Bug #84541

Uncaught TYPO3 Exception in indexed_search: duplicate key (hash) error

Added by Sybille Peters over 1 year ago. Updated 5 days ago.

Status:
New
Priority:
Should have
Assignee:
-
Category:
Indexed Search
Target version:
-
Start date:
2018-03-27
Due date:
% Done:

0%

TYPO3 Version:
8
PHP Version:
Tags:
Complexity:
Is Regression:
Sprint Focus:
On Location Sprint

Description

I get an Exception with HTTP status code 503 on loading a page with the Exception message:

Oops, an error occurred!
An exception occurred while executing 'INSERT INTO `index_words` (`wid`, `baseword`, `metaphone`) VALUES (?, ?, ?)' with params [55602717, "images\/botschaften", "66411504"]: Duplicate entry '55602717' for key 'PRIMARY'

System

  • TYPO3 version 8.7.17
  • current master

Severity of error

Even if Configuration preset "Live" is selected, an error is still displayed in the frontend on first load of page. The page is not rendered. Doesn't happen for all pages, only for pages where the hash collision occurs.

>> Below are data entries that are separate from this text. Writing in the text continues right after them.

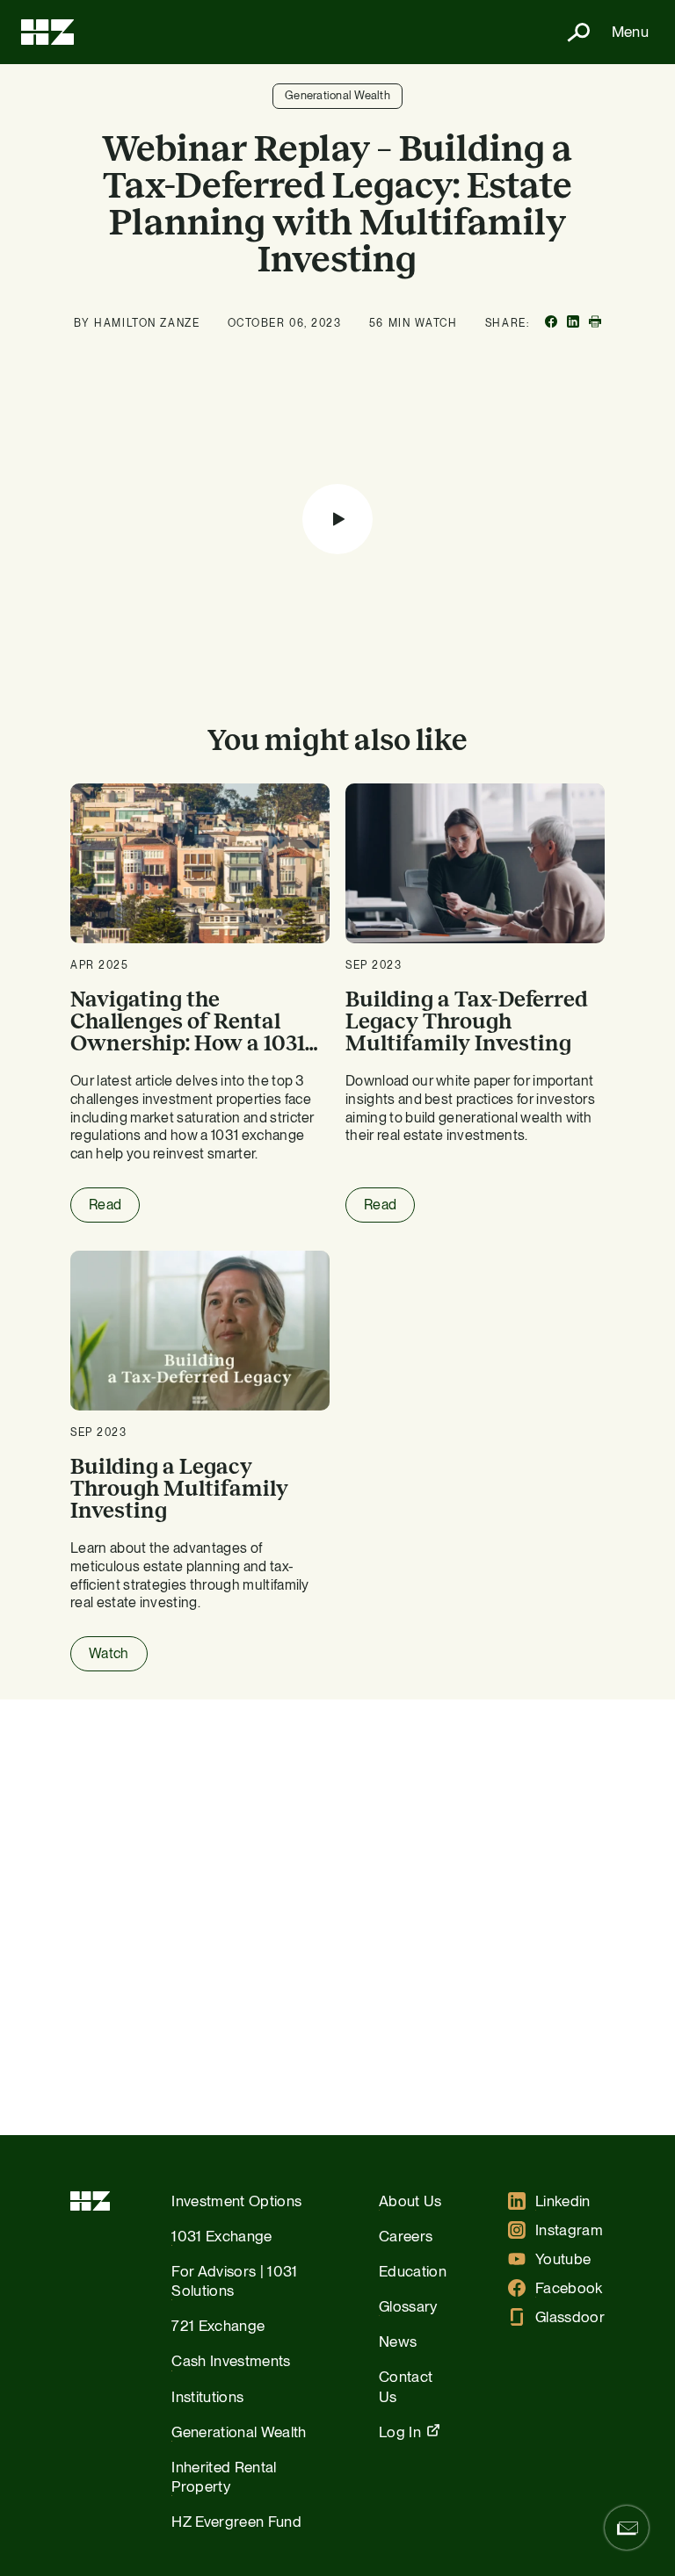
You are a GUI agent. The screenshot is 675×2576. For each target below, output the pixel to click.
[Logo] (47, 32)
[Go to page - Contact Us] (627, 2528)
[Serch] (571, 32)
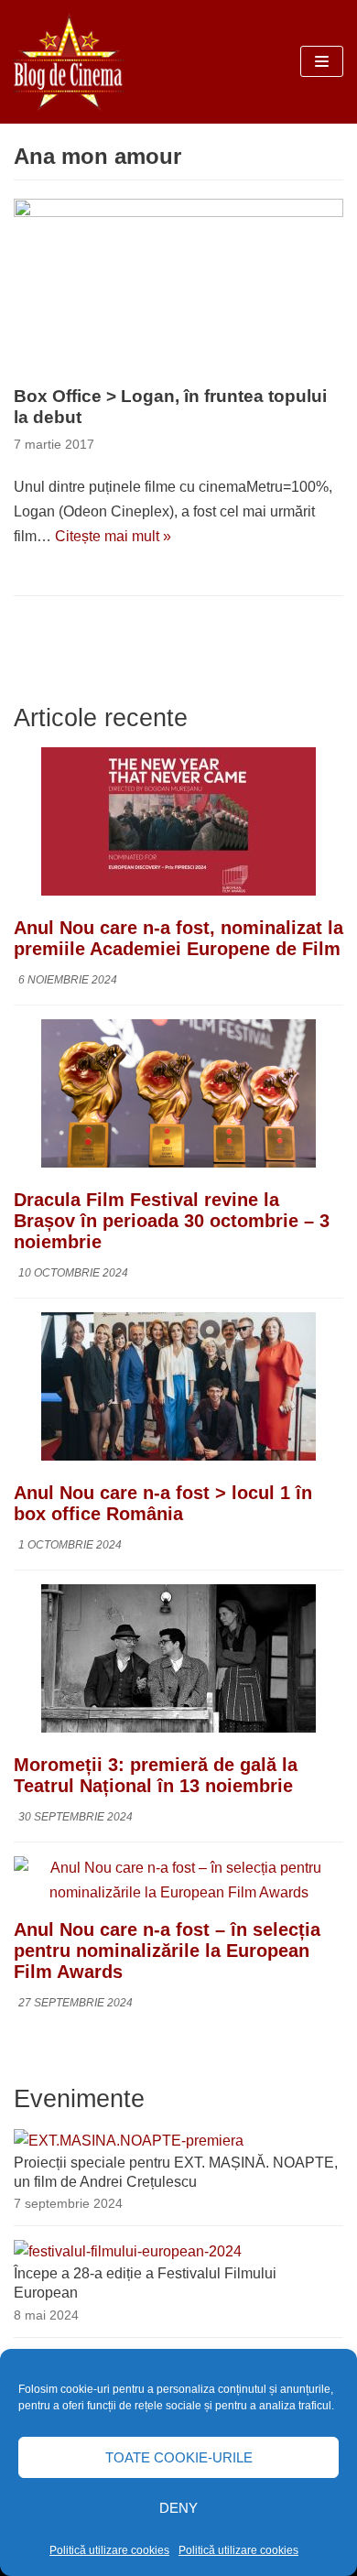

Still, it's pretty ugly.

Reproduce

  1. Activate the extension indexed_search
  2. Add static includes for indexed_search
  3. Add the following words to a new or existing content element: graf gettogethers abfluss erworbener
  4. Load the page in the frontend (you may have to do that twice)

Expected result

Page is displayed

Actual result

Exception message:

Uncaught TYPO3 Exception
An exception occurred while executing 'INSERT INTO `index_words` (`wid`, `baseword`, `metaphone`) VALUES (?, ?, ?)' with params [186135449, "gettogethers", "199699927"]: Duplicate entry '186135449' for key 'PRIMARY' 

Reproduce with test code

You can also reproduce the problem with this simple test script, which includes the original hash function from IndexedSearchUtility and some test strings

<?php

$str = ['graf', 'gettogethers', 'abfluss', 'erworbener'];

function md5inthash($stringToHash)
{
    return hexdec(substr(md5($stringToHash), 0, 7));
}

foreach ($str as $s) {
    print("string=$s hash=" . md5inthash($s) . "\n");
}

The first 2 strings and the third and forth string produce the same hash (which causes the collisions):
string=graf hash=186135449
string=gettogethers hash=186135449
string=abfluss hash=211412923
string=erworbener hash=211412923

Additional information

If you need to reproduce this several times, you can delete the index for the page by selecting the "Indexing" module, select the page with the content you inserted earlier, then select "Detailed statistics" and press the "Delete" garbage can.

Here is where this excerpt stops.